──────── Data ────────

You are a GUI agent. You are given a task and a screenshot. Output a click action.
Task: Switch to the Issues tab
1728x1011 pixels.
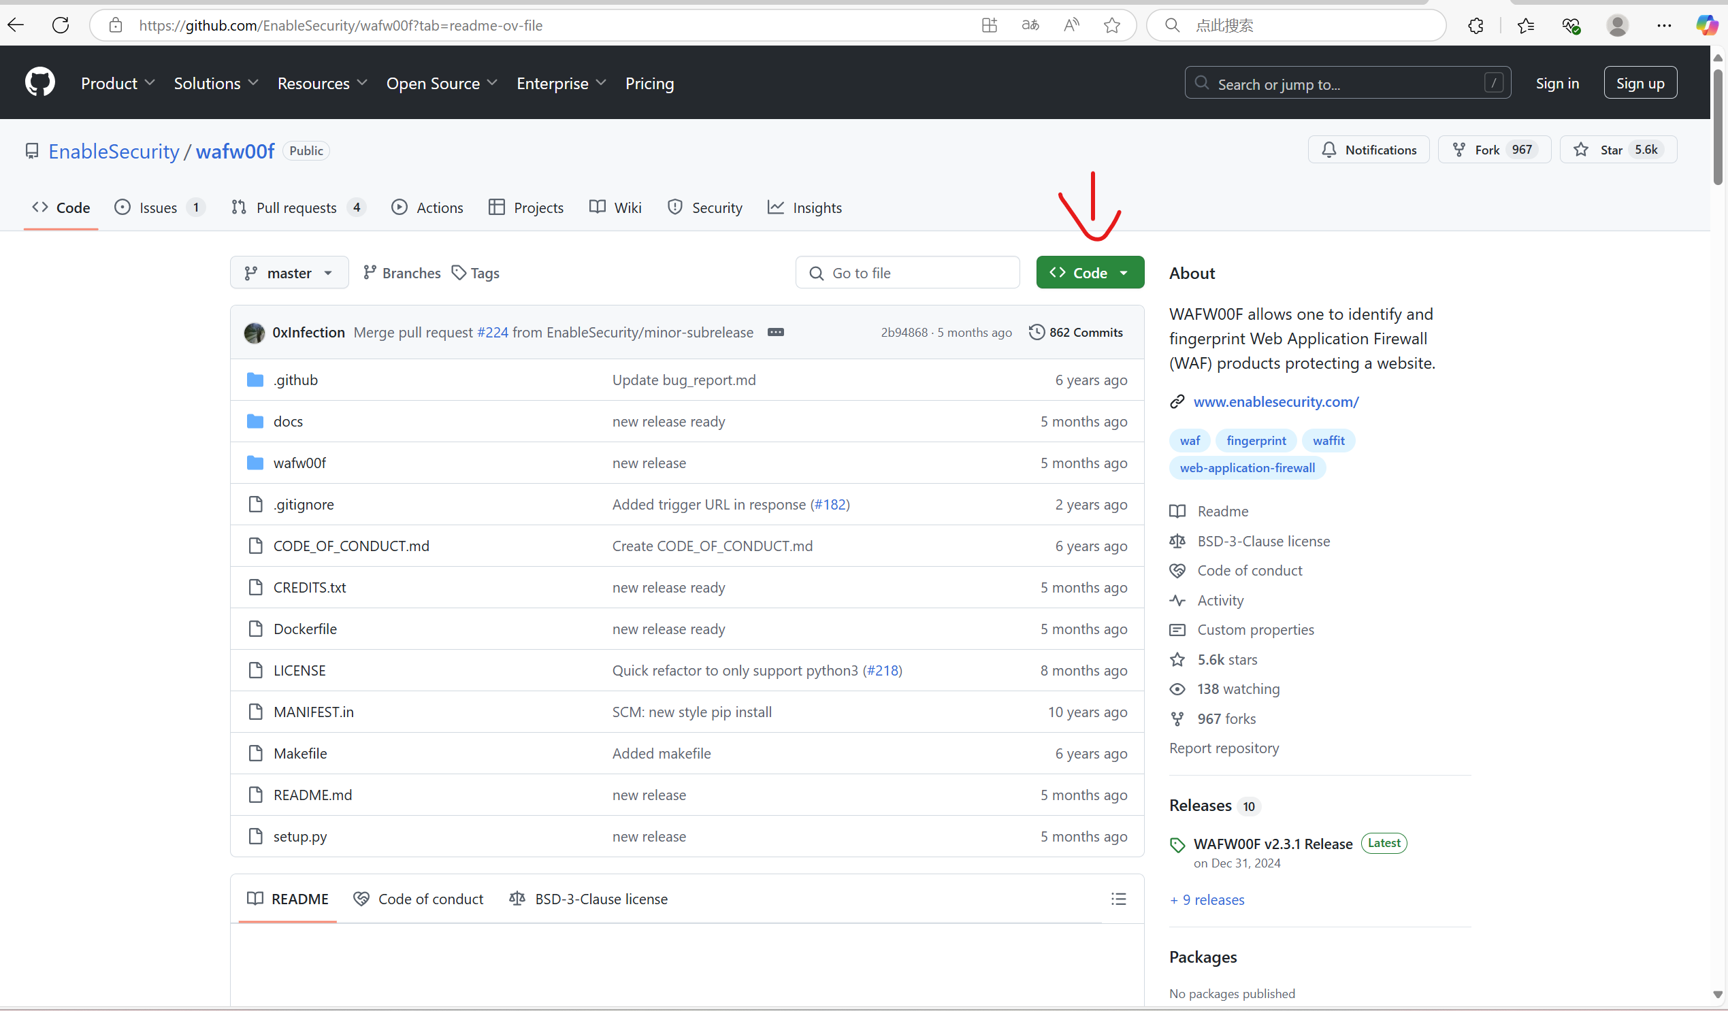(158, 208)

────────
──────── Data ────────

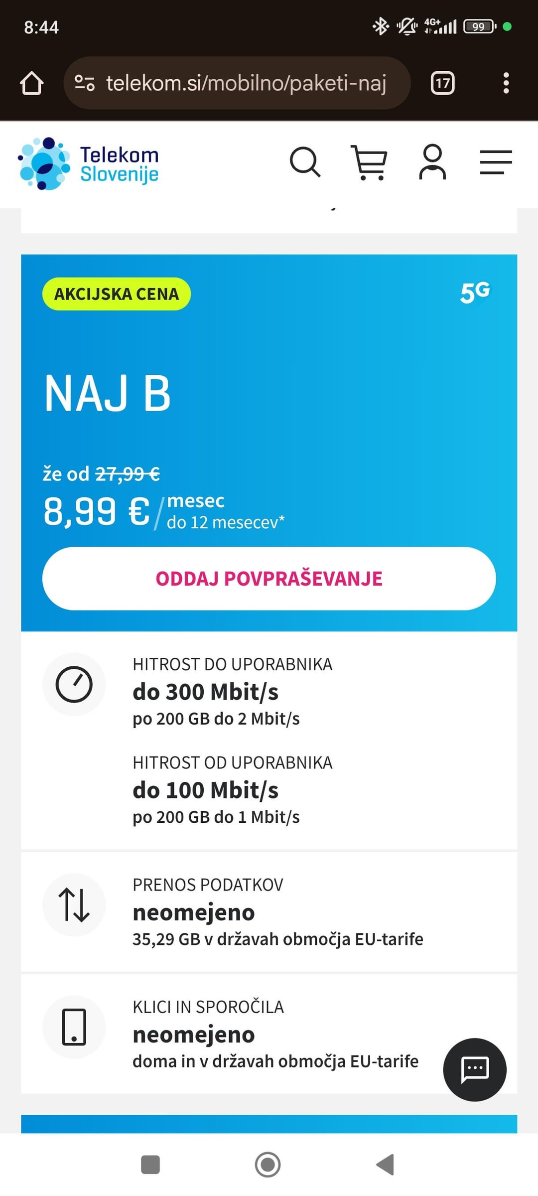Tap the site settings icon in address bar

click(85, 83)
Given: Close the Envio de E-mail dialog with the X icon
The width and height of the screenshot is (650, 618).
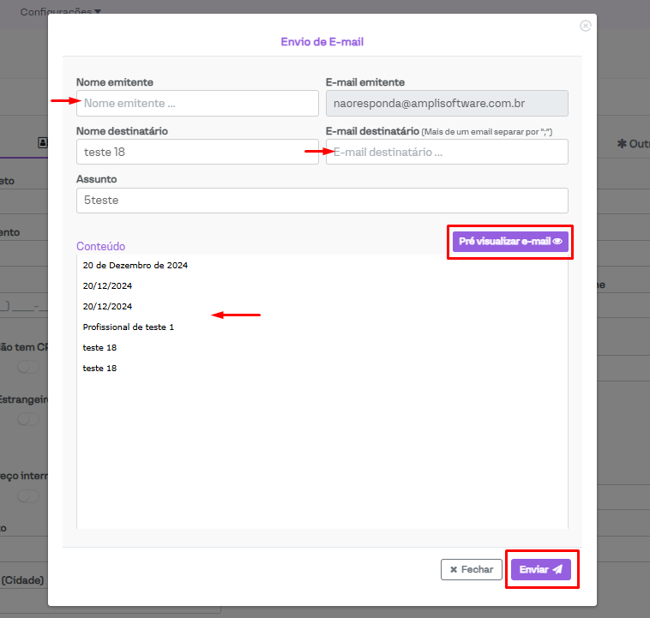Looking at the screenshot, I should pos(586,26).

────────

# Requirement
List each line of the data above that contains the word "click".

# Completed exercise
You are a GUI agent. You are given a task and a screenshot. Output a click action.
click(85, 83)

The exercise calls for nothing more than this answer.